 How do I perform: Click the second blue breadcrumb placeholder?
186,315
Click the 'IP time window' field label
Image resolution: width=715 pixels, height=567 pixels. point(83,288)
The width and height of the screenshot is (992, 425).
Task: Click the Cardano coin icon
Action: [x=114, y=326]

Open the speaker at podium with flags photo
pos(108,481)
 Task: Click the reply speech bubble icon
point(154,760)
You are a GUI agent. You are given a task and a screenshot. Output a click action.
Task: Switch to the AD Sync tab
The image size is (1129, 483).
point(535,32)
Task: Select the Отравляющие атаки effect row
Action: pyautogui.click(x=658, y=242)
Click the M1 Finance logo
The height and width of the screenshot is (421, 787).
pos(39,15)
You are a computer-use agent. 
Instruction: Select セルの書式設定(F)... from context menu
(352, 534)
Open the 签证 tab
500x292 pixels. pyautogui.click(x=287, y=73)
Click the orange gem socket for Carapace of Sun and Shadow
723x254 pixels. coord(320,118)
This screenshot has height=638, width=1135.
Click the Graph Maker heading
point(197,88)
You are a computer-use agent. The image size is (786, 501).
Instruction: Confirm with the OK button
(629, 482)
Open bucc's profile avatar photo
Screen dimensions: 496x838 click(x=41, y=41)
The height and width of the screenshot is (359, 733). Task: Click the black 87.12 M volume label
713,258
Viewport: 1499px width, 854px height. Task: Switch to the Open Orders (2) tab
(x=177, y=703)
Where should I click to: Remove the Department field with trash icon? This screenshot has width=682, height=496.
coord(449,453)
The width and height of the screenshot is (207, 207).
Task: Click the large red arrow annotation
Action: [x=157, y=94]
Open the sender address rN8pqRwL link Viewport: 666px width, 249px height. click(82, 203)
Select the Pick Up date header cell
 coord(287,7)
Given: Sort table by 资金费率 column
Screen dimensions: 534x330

########################################

- **HOW TO COMPLETE THIS TASK**
From the listing above, extract all records word for word.

- **TASK SOLUTION**
 How do I perform: Click the second blue breadcrumb placeholder?
186,315
Click the 'IP time window' field label
Image resolution: width=715 pixels, height=567 pixels. point(83,288)
The width and height of the screenshot is (992, 425).
Task: Click the Cardano coin icon
Action: [x=114, y=326]

Open the speaker at podium with flags photo
pos(108,481)
 Task: Click the reply speech bubble icon
point(154,760)
You are a GUI agent. You are given a task and a screenshot. Output a click action.
Task: Switch to the AD Sync tab
The image size is (1129, 483).
point(535,32)
Task: Select the Отравляющие атаки effect row
Action: pyautogui.click(x=658, y=242)
Click the M1 Finance logo
The height and width of the screenshot is (421, 787).
pos(39,15)
You are a computer-use agent. 
Instruction: Select セルの書式設定(F)... from context menu
(352, 534)
Open the 签证 tab
500x292 pixels. pyautogui.click(x=287, y=73)
Click the orange gem socket for Carapace of Sun and Shadow
723x254 pixels. coord(320,118)
This screenshot has height=638, width=1135.
Click the Graph Maker heading
point(197,88)
You are a computer-use agent. The image size is (786, 501).
Instruction: Confirm with the OK button
(629, 482)
Open bucc's profile avatar photo
Screen dimensions: 496x838 click(x=41, y=41)
The height and width of the screenshot is (359, 733). Task: Click the black 87.12 M volume label
713,258
Viewport: 1499px width, 854px height. Task: Switch to the Open Orders (2) tab
(x=177, y=703)
Where should I click to: Remove the Department field with trash icon? This screenshot has width=682, height=496.
coord(449,453)
The width and height of the screenshot is (207, 207).
Task: Click the large red arrow annotation
Action: [x=157, y=94]
Open the sender address rN8pqRwL link Viewport: 666px width, 249px height. click(82, 203)
Select the Pick Up date header cell
 coord(287,7)
Given: Sort table by 资金费率 column
Screen dimensions: 534x330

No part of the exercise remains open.